GitHub-Native Operational Memory

How Locus maps its data model onto native GitHub primitives with zero infrastructure.

Overview

Locus has no custom backend. It uses GitHub Issues, Milestones, Labels, and Pull Requests as its entire data layer. Every read and write goes through the gh CLI, which handles authentication, rate limiting, and API access.

This means:

  • Zero infrastructure to deploy or maintain

  • Full transparency -- all task state is visible in your GitHub repository

  • Works with your existing workflow (issue templates, project boards, branch protection rules)

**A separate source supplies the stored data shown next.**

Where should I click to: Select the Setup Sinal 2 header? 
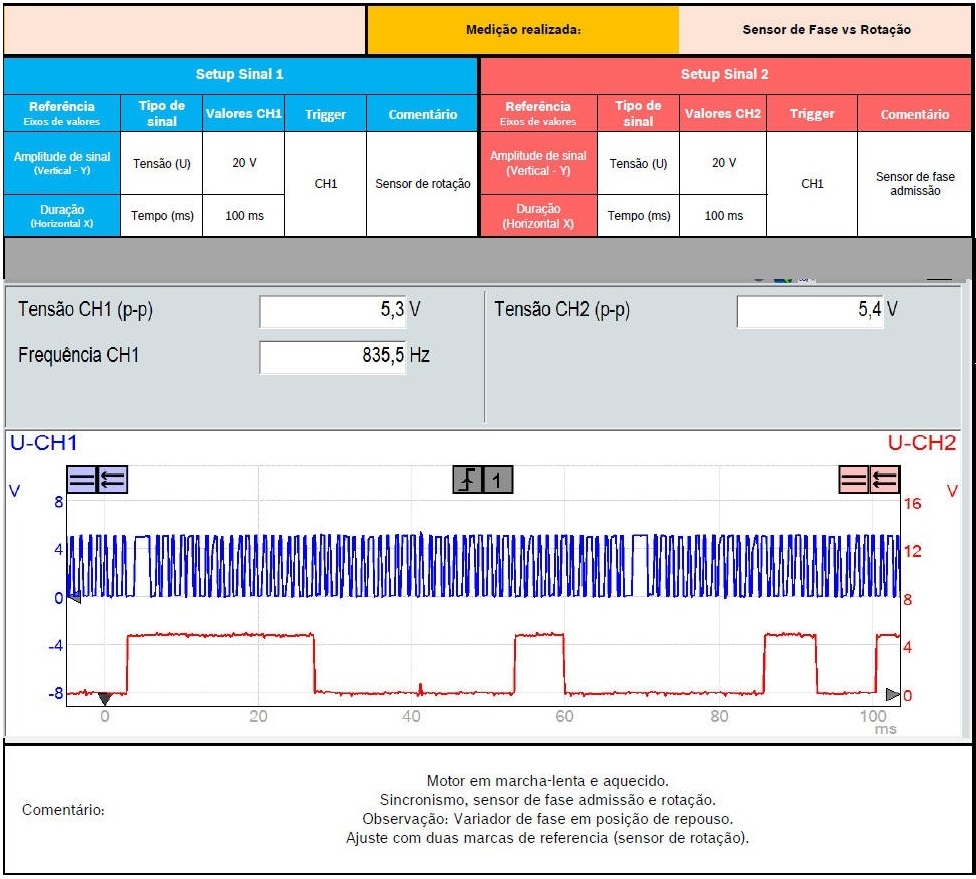click(725, 75)
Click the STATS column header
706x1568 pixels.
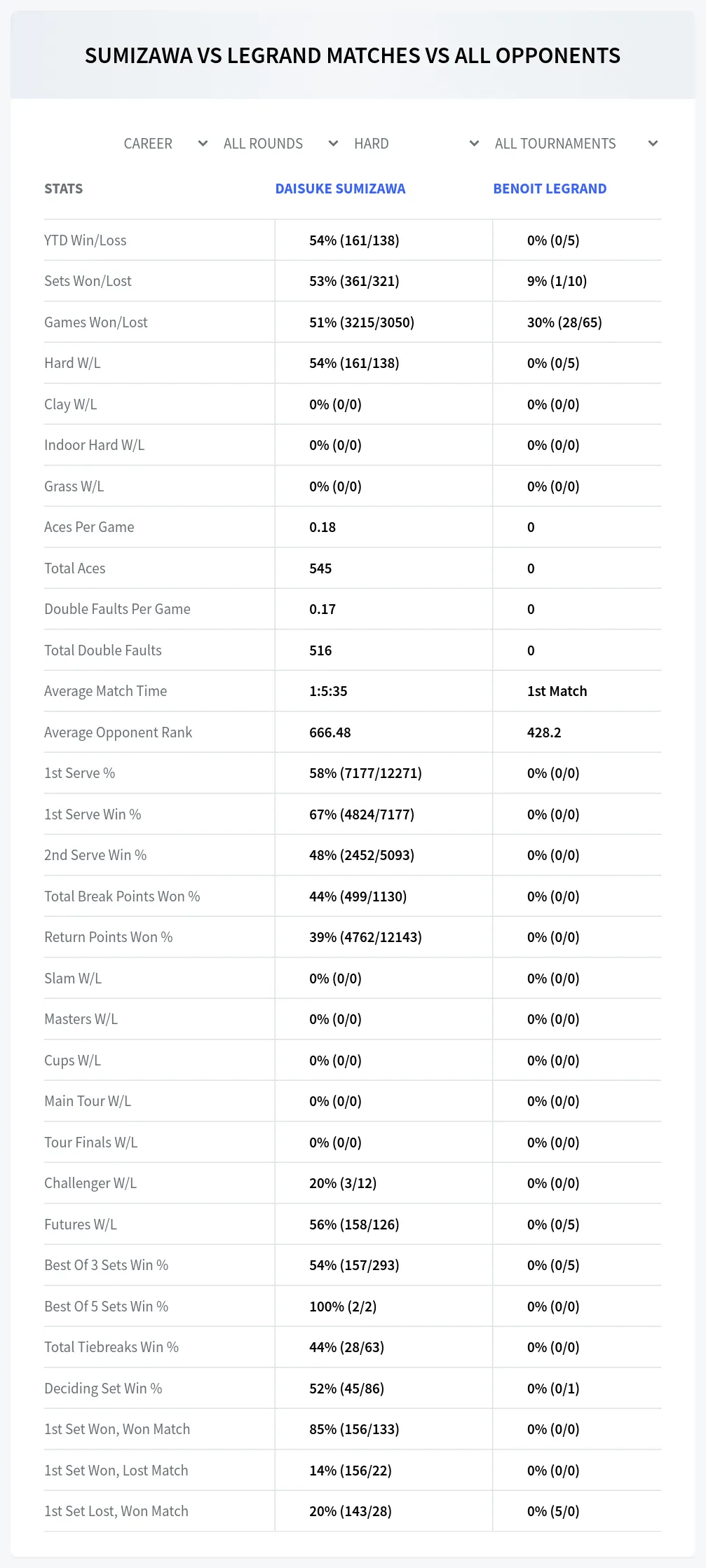click(x=63, y=189)
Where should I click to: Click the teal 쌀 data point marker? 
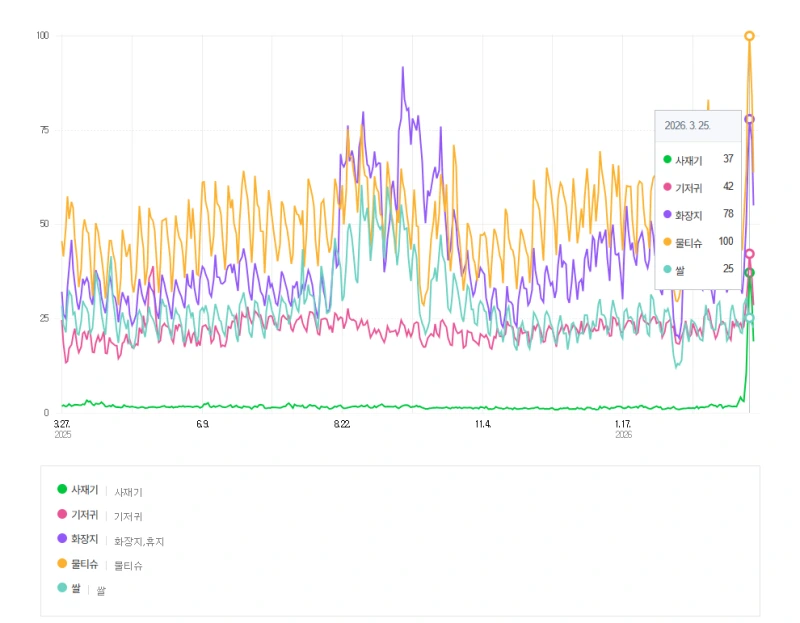click(749, 318)
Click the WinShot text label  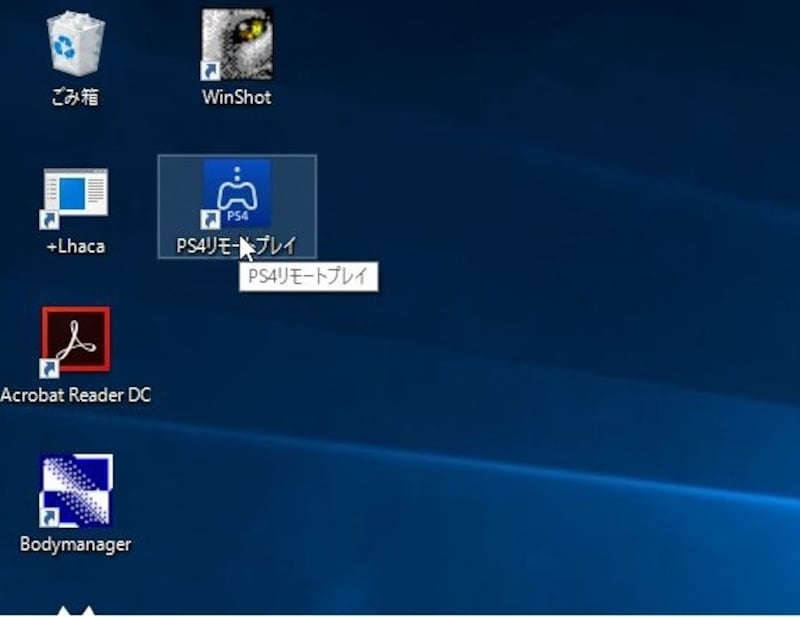237,97
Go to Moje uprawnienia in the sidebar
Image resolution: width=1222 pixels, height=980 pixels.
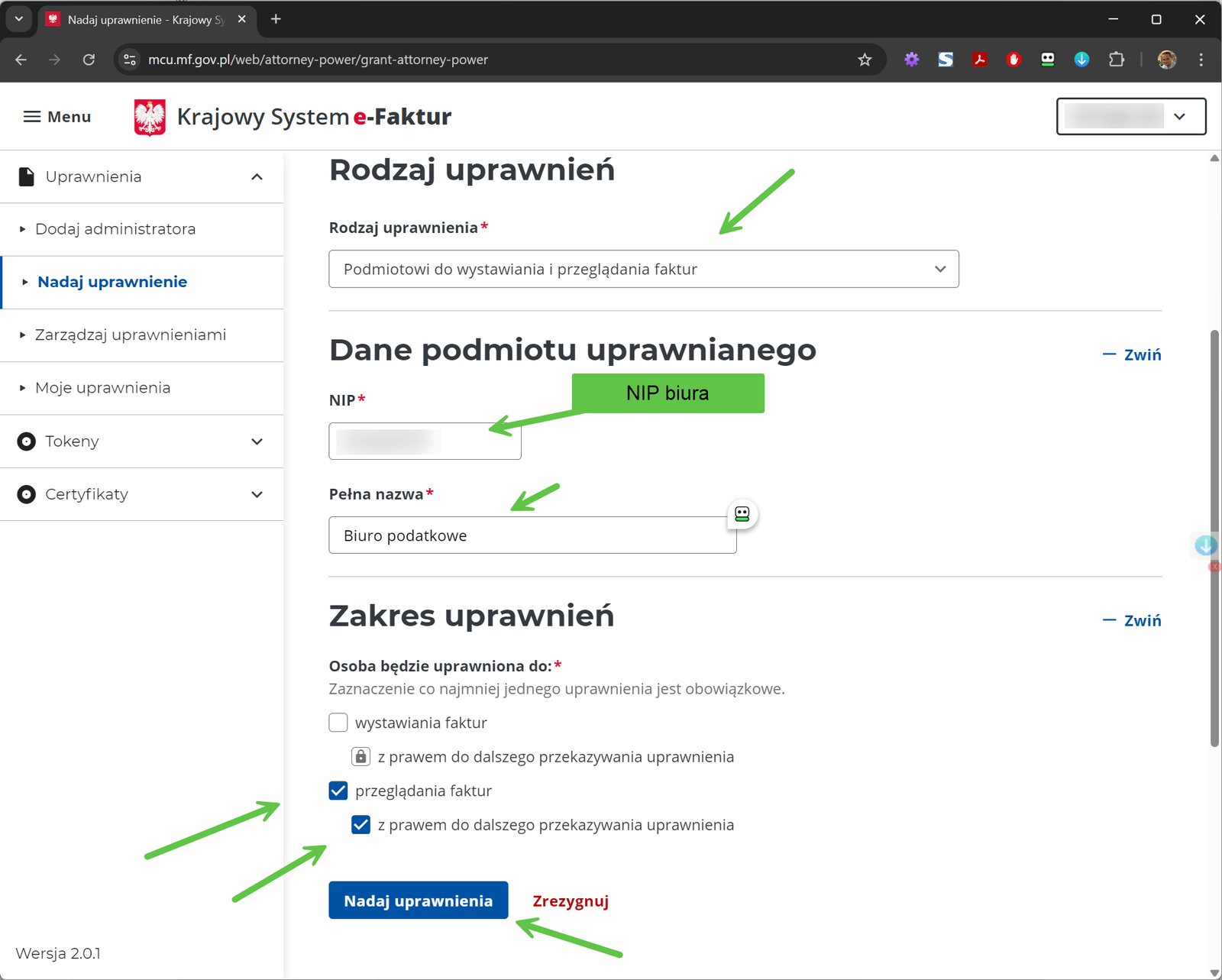[103, 388]
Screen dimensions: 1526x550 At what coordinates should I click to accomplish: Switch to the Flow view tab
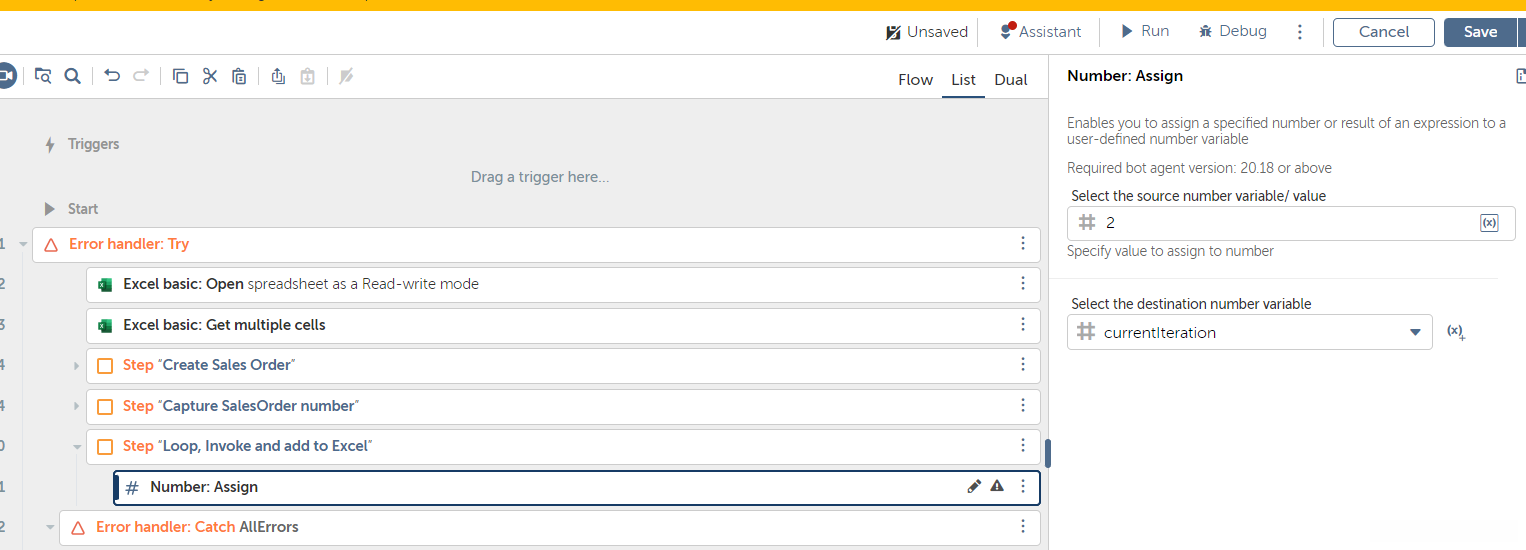click(x=915, y=80)
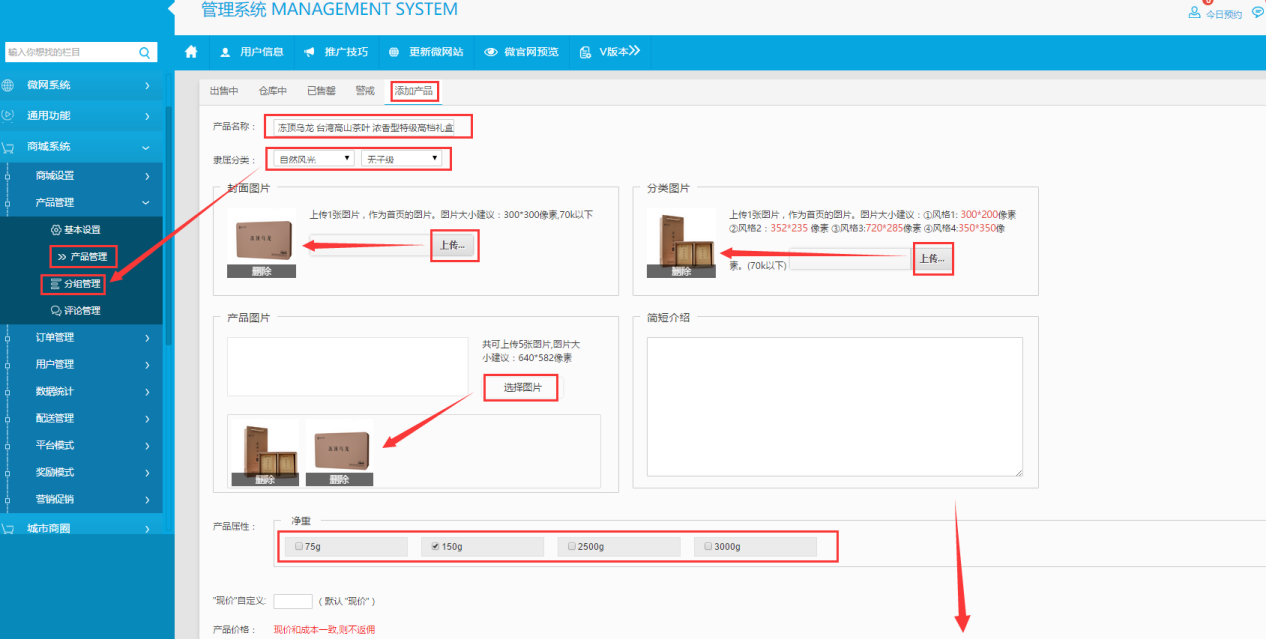Click the 更新微网站 globe icon

pos(394,52)
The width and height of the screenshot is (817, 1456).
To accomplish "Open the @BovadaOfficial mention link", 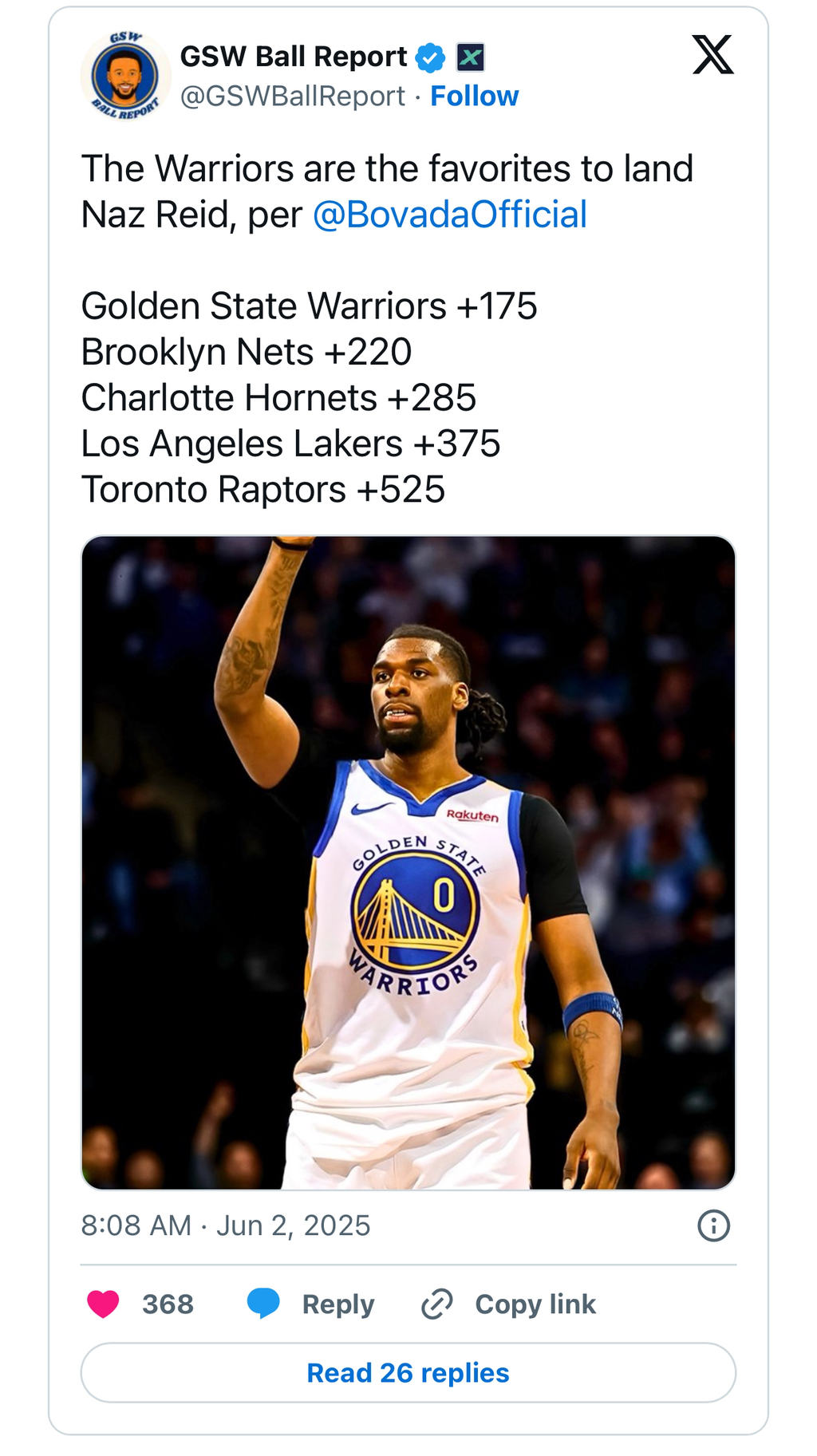I will (x=449, y=215).
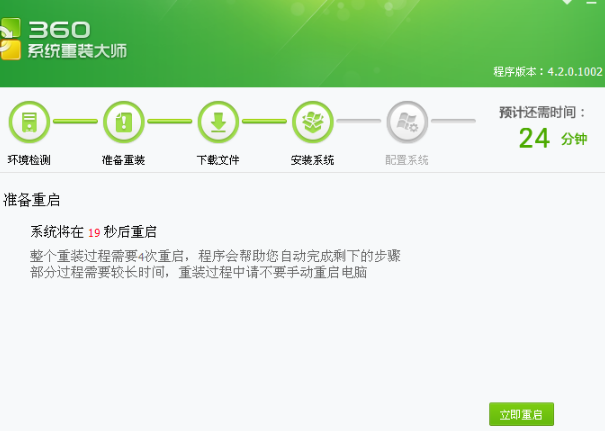Select the 环境检测 step label
Screen dimensions: 605x431
point(29,160)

  • No additional accounts, API keys, or services


Data Model Mapping

Locus Concept
GitHub Primitive
How It Is Used

Task

Issue

Each task is a GitHub Issue with structured labels

Sprint

Milestone

Sprints group issues under a Milestone

Metadata

Labels

Priority, type, status, order, and agent management

Deliverable

Pull Request

Each completed task produces a PR

Auth

gh auth login

Single authentication flow for everything


Label Schema

Locus uses a structured label system to encode task metadata. Labels are created automatically during locus init.

Priority Labels

Priority labels indicate how important a task is:

Label
Color
Description

p:critical

#B60205

Critical priority

p:high

#D93F0B

High priority

p:medium

#E99695

Medium priority

p:low

#F9D0C4

Low priority

Type Labels

Type labels classify the nature of the work:

Label
Color
Description

type:feature

#0075CA

New feature

type:bug

#1D76DB

Bug fix

type:chore

#5319E7

Maintenance/chore

type:refactor

#6E5494

Code refactoring

type:docs

#0E8A16

Documentation

Status Labels

Status labels track where a task is in the execution lifecycle. Locus updates these automatically as it processes tasks:

Label
Color
Description

locus:queued

#C2E0C6

Queued for execution

locus:in-progress

#0E8A16

Currently being executed

locus:in-review

#FBCA04

PR created, awaiting review

locus:done

#006B75

Completed successfully

locus:failed

#B60205

Execution failed

Order Labels

Order labels define the execution sequence within a sprint:

Label
Color
Description

order:1

#CCCCCC

Sprint execution order 1

order:2

#CCCCCC

Sprint execution order 2

order:3

#CCCCCC

Sprint execution order 3

...

#CCCCCC

And so on

Order labels are created on demand as tasks are assigned execution positions.

Agent Label

A single label identifies issues managed by Locus:

Label
Color
Description

agent:managed

#7057FF

Managed by Locus AI agent


How It Works in Practice

Creating a Task

When you run locus issue create, Locus calls gh issue create with the appropriate labels and milestone:

This creates a GitHub Issue with labels type:feature, p:high, and locus:queued, assigned to the "Sprint 1" Milestone.

Running a Sprint

When you run locus run, Locus:

  1. Calls gh api repos/{owner}/{repo}/milestones to find the active sprint

  2. Calls gh issue list --milestone "Sprint 1" to fetch all issues

  3. Reads order:N labels to determine execution sequence

  4. For each task, updates labels via gh issue edit (e.g., removes locus:queued, adds locus:in-progress)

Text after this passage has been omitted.